There are 3 ways to perform DFS according to the order to visit a node and its children. Visit here means executing some logic on the node data (i.e., printing it).
Preorder traversal visit first a node and then its children. Inorder traversal visits first the left child, the node, and finally the right child. Postorder traversal visits first the children and then the node.
Switching between the above traversals requires only changing the position of the recursive calls.
An alternative way to traverse a binary tree is using Breadth-first search (BFS). BFS starts at the root and traverses all nodes at a depth level before moving on to the next one. The standard way to implement BFS is using a queue, thanks to its FIFO way of working.
Database storage engines
A Database Management System DBMS is not a monolithic block but has several components.
There's a component to authenticate clients and handle their requests/responses. Other components allow instead to parse and optimize queries, perform monitoring, and so on.
A storage engine is the core component of a Database Management System, which is responsible for:
executing create/read/update/delete operations on the disk
implement indexing using specialized data structures
The underlying data structure has a significant impact on the database performance.
There are two main data structures: B-trees and LMS-trees. B-trees give better read performance, while LSM trees speed up writing operations. As usual, there is no perfect solution, but it all depends on the tradeoffs to implement.
Storage engines can be simple key-value stores or complex entities supporting ACID transactions. Building a custom DBMS using an existing engine is possible, given its modularity nature. Conversely, some databases allow swapping their storage engine.

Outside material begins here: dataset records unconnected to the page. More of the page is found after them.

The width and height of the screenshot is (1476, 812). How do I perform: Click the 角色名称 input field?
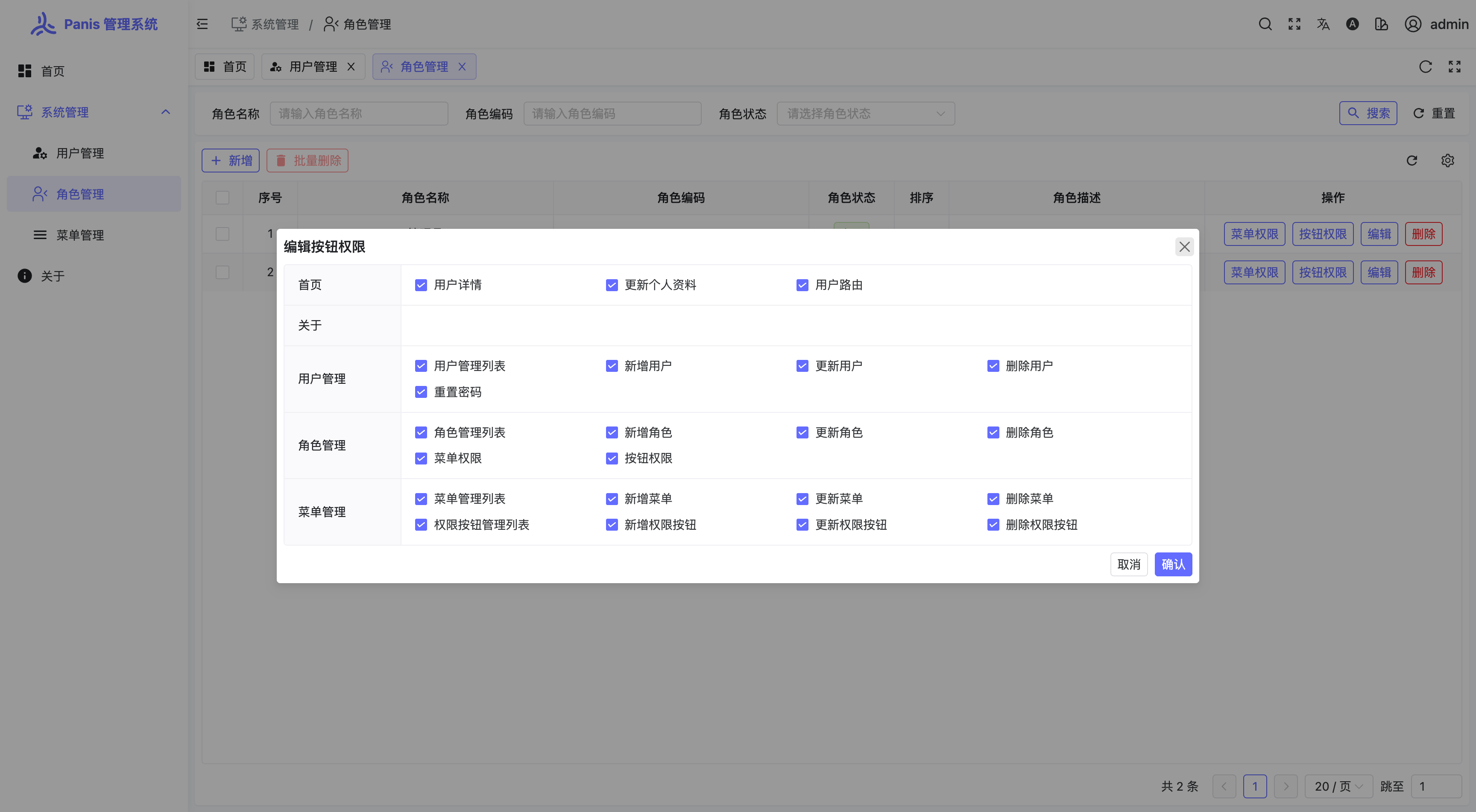point(359,114)
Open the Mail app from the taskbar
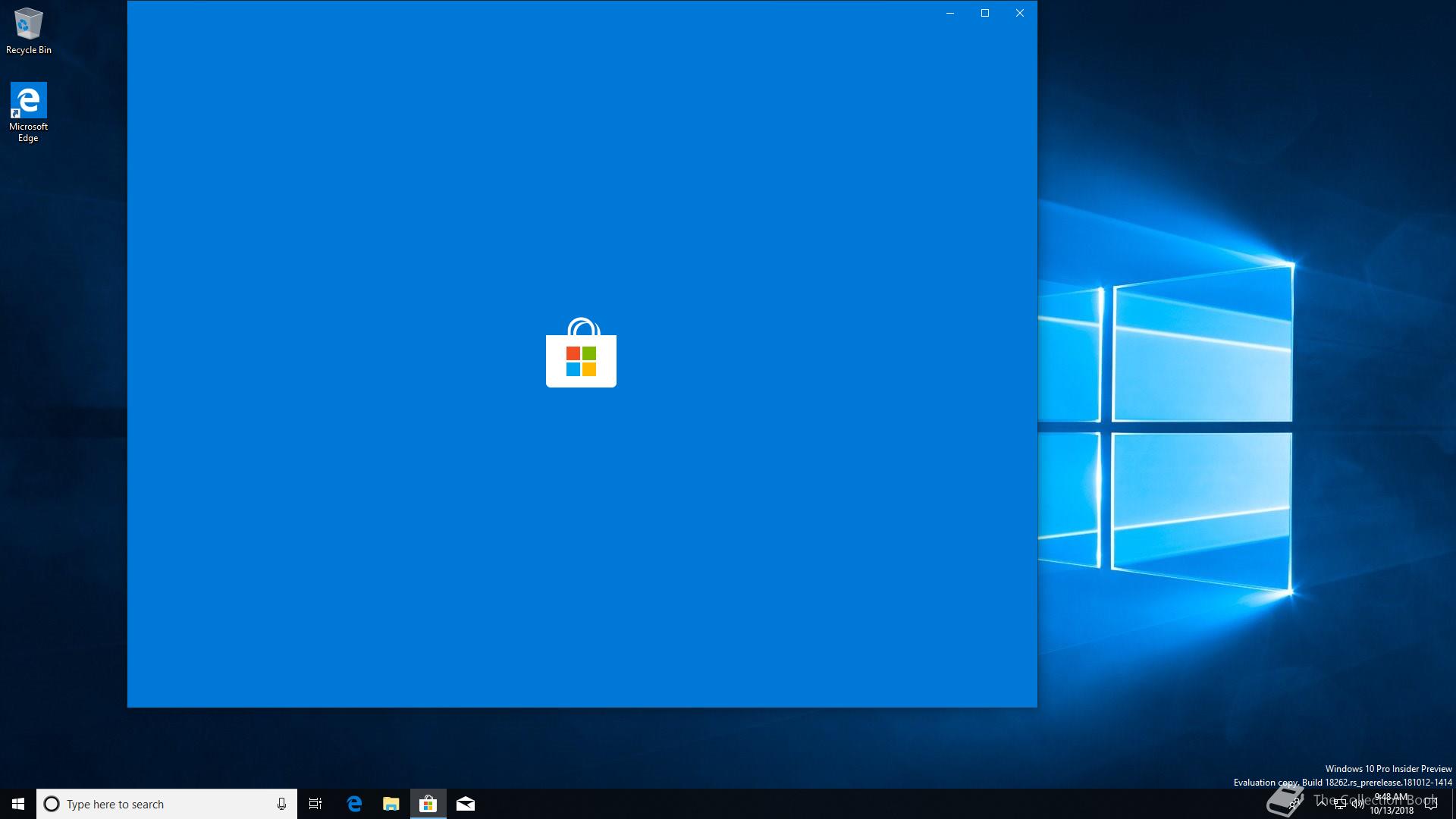Viewport: 1456px width, 819px height. (466, 804)
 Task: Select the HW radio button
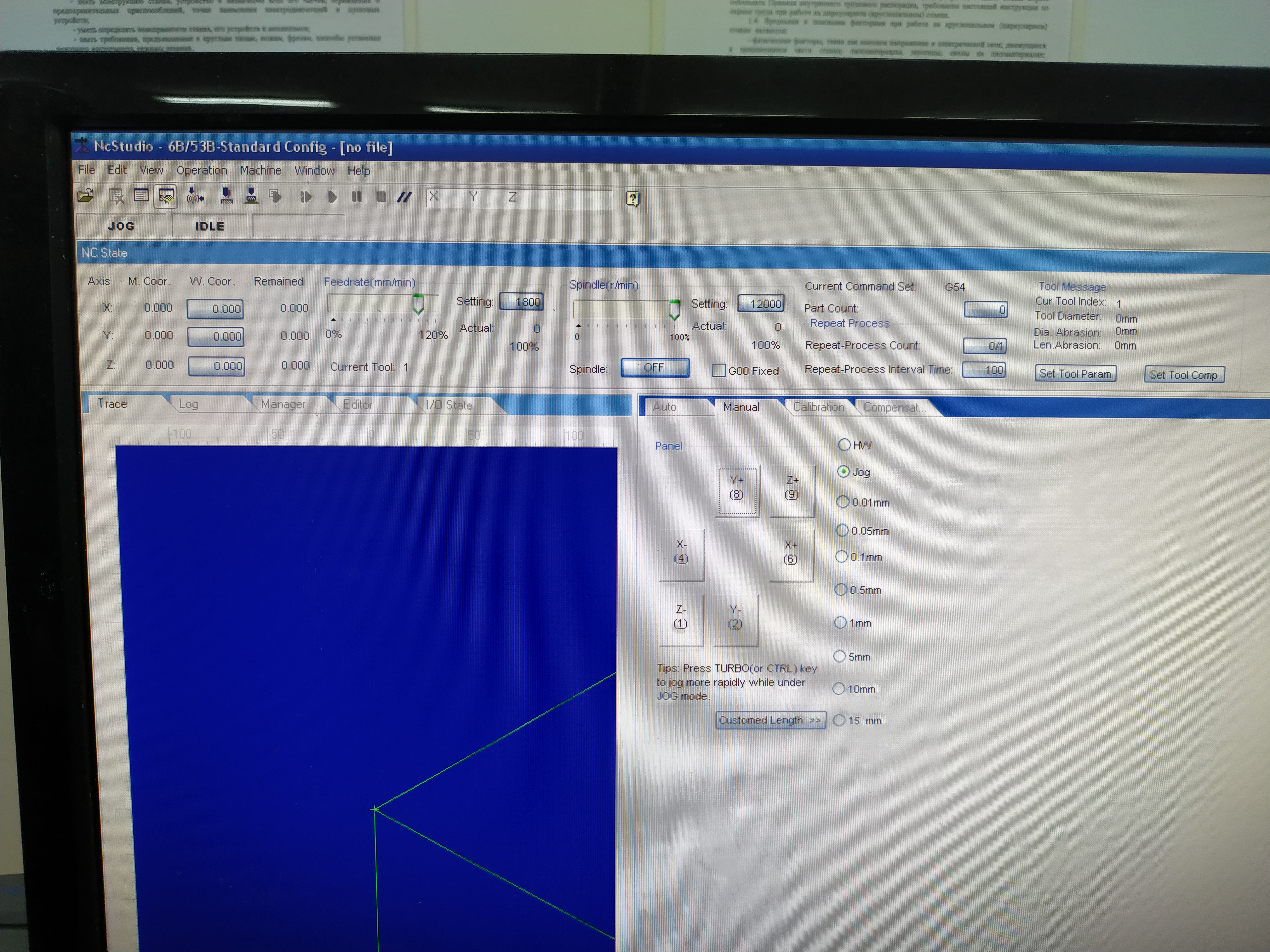844,445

For example, MySQL and MongoDB have native functionalities for changing the storage engine. Another possible strategy is to fork open-source databases, replacing their engines manually. For example, at Instagram, they forked Cassandra to use the RocksDB engine.
Popular storage engines using B+ trees are MyISAM and InnoDB.
InnoDB is the default MySQL storage engine, replacing MyISAM in 2009. Both engines provide fast reads, but InnoDB offers also support for transactions and foreign keys, and more performant concurrent writes.
Popular storage engines using LSM trees are LevelDB and RocksDB.
LevelDB is a key-value store introduced by Google and offers key-value pairs storage in arbitrary byte arrays, forward and backward iteration, support for batching writes, and a compression library.
Facebook introduced RocksDB as a fork of LevelDB. The initial idea was to optimize performance by efficiently exploiting many CPU cores. But many other features have been added like transactions, bloom filters, merge operators, and geospatial support.
Coding challenge
The coding challenge for the next week is Permutations in string. Given two strings s1 and s2, the problem asks to find if s1 is a permutation of s2.
The brute force solution would be to find all permutations of s1 and compare them to all possible substrings s2 to see if they’re equal. The approach is not feasible for large strings because its time complexity would be factorial in the length of the string.
The key observation to find a better solution is that a string is a permutation of another string if both use the same characters with the same frequencies. With this in mind, the approach become straightforward:
count the frequencies of the letters in s1
run a sliding windows in s2 with the size of s1 and count the frequencies of the letters in the windows
check if the frequencies of the letters in s1 and in the window are equal
Here is a possible implementation:
The time complexity is O(NA), where N is the size of s2 and A is the size of the alphabet. The space complexity is O(A).
Interesting Tweets
I was a former C++ embedded software engineer. My professional path shows that switching software development area is not a problem if you are good at what you do. Caring always about quality is one the most important points.
Having productive people on the team who bring positivity and support is priceless. Even if I love my working environment and teammates, I still miss some of those people I worked with in the past.